3. The transmitting radio frequency coil unit according to claim 1, wherein the transmitting radio frequency coil unit has a butterfly structure, and two wings of the butterfly structure are centered on a single intersection point.

4. The transmitting radio frequency coil unit according to claim 1, characterized in that either symmetry axis (201, 202) of the transmitting radio frequency coil unit is parallel to a transversal or longitudinal side of the receiving radio frequency coil array.

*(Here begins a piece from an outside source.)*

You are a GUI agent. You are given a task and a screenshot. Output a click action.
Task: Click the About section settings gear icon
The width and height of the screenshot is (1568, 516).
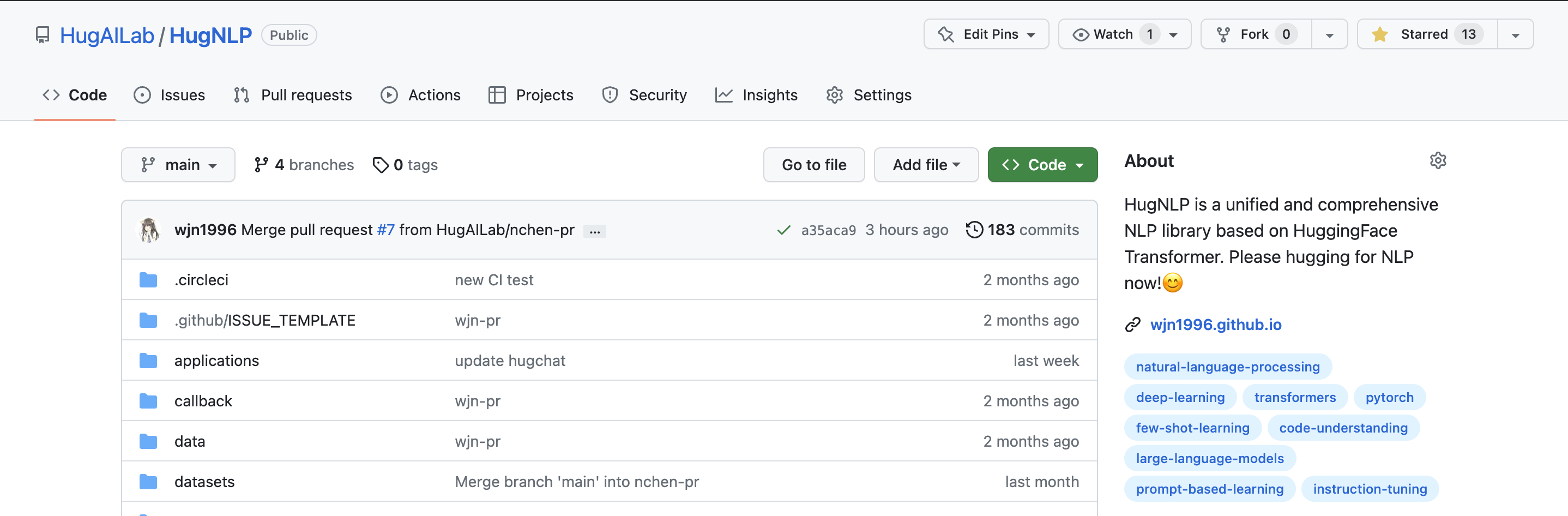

5. The transmitting radio frequency coil unit according to claim 1, wherein two capacitors are connected in series in the radio frequency coil unit, the two capacitors are distributed on a symmetry axis (202) of the radio frequency coil unit passing through the coil unit, and capacitance values of the two capacitors are equal.

6. An MR system, characterized in that the system comprises a transmitting radio frequency coil unit as claimed in any one of claims 1 to 5.